How legitimate are Kunzea’s benefits?

Backing up the native plant’s benefits is renowned aromatic scientist, formulations chemist and author of “Bush Sense – Australian Essential Oils & Aromatic Compounds”, Mark Webb, Mark is at the forefront of researching Aussie Native Oils, such as Kunzea, so that we learn more about their antibacterial properties, antimicrobial efficacy and anti-inflammatory activity.

“In the late 1990s, I was working in botanicals and a friend suggested I write a book, which has since become the bible to Australia botanicals and their uses,” said Mark Webb.

“Around this time while holidaying in Tasmania, Kunzea oil caught my interest as there had been little research done. I reached out to the distiller and looking at the chemistry of the oil, I realised the potential for Kunzea to become a great treatment in pain management.”

“I started doing some experimental work with scientists in Sydney and there are now many case studies for Kunzea’s success in the treatment of pain management, including in sport injuries and motor neuron disease. There are probably more people in the US and Europe that know and use Kunzea for its aromatic properties than in Australia, it would be great to see Kunzea take off at home and help those who need treatment for pain management.”

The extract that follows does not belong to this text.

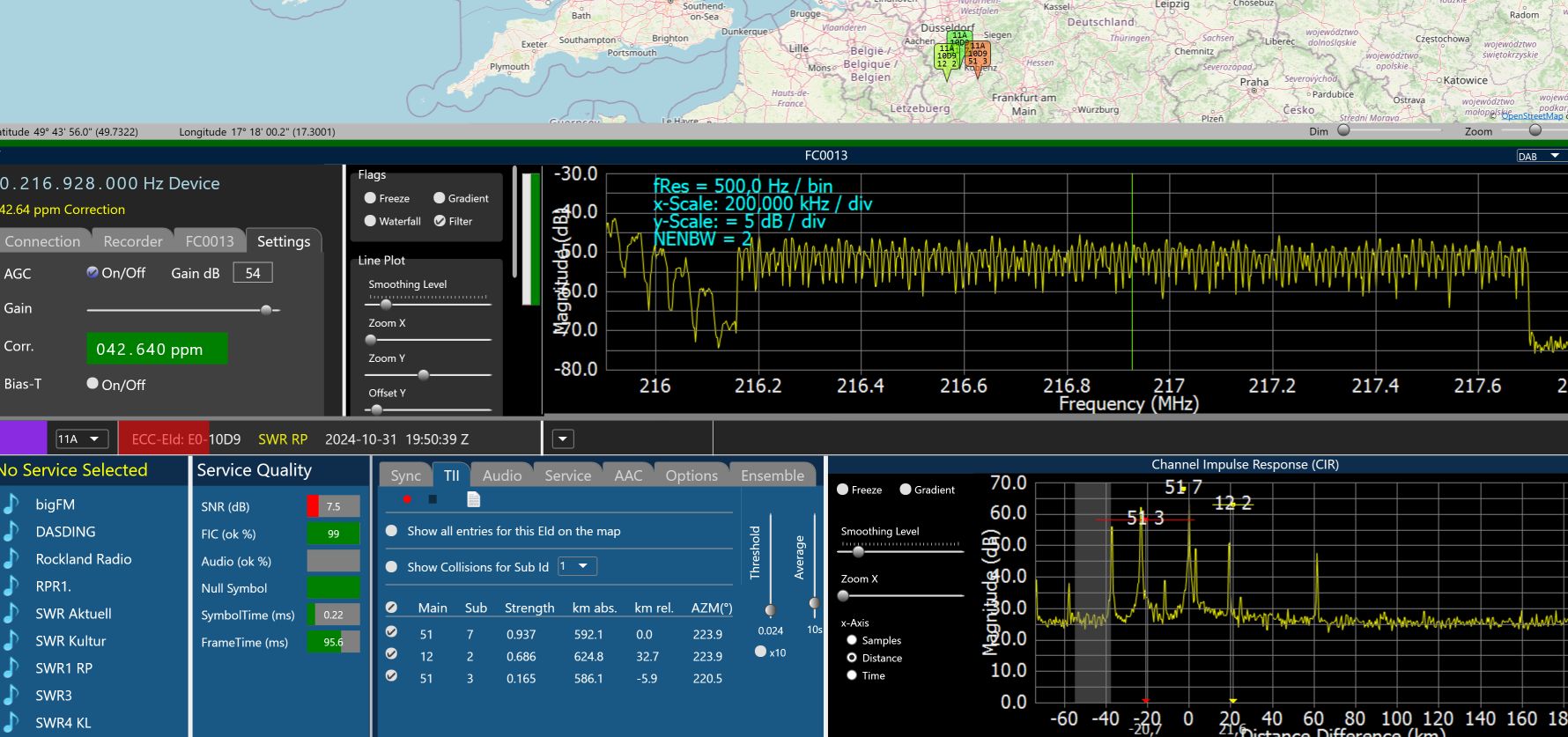Open the Recorder tab
Image resolution: width=1568 pixels, height=737 pixels.
[x=133, y=241]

What is the market growth rate of Zea?

During Covid, when Australians focused more on their health and supporting local Australian businesses and producers, sales were especially robust for Zea. Annual revenue expanded from $600000 in 2018-19 to $3.2 million during the 2020-21 financial year.

“We are most proud of our Zea Kunzea Pain Relief Cream. It’s our best seller and has been listed on the ARTG as a multi-active anti-inflammatory cream,” said Hayden Brass.

“It combines Kunzea with three well-known natural active ingredients for muscle aches, soreness, mild arthritis and nerve pain. Often people are looking for a natural alternative to big pharma’s Voltaren or Deep Heat, which is why they’ve embraced Kunzea. This product has now received over 2500+ positive reviews from happy clients from around Australia.”

To help Zea Kunzea Pain Relief Cream strengthen its position and tackle the growing need for natural pain management options, the company will undertake a Birchal equity crowdfunding raise – where its loyal customers can buy shares in the company and share in its success.

“Our company’s vision is to improve the quality of life of 10 million people by 2030 – the additional funds will allow us to expand and distribute our Kunzea Pain Relief Cream to more people in need throughout the world with pain-related conditions, and also research and develop new innovative products that contain the natural benefits of the Kunzea bush.”

“There is huge potential in the beauty, personal care and wellness industry. One of the first products lined up in the next 6-12 months is an eczema cream. We are just getting started!”

Zea’s most recent focus has been on sustainability and being a profit-for-purpose business. The company donates 1% of all sales to the planet, and became a Certified B Corporation. This means Zea has met the highest standards of verified social and environmental performance, public transparency, and legal accountability to balance profit and purpose.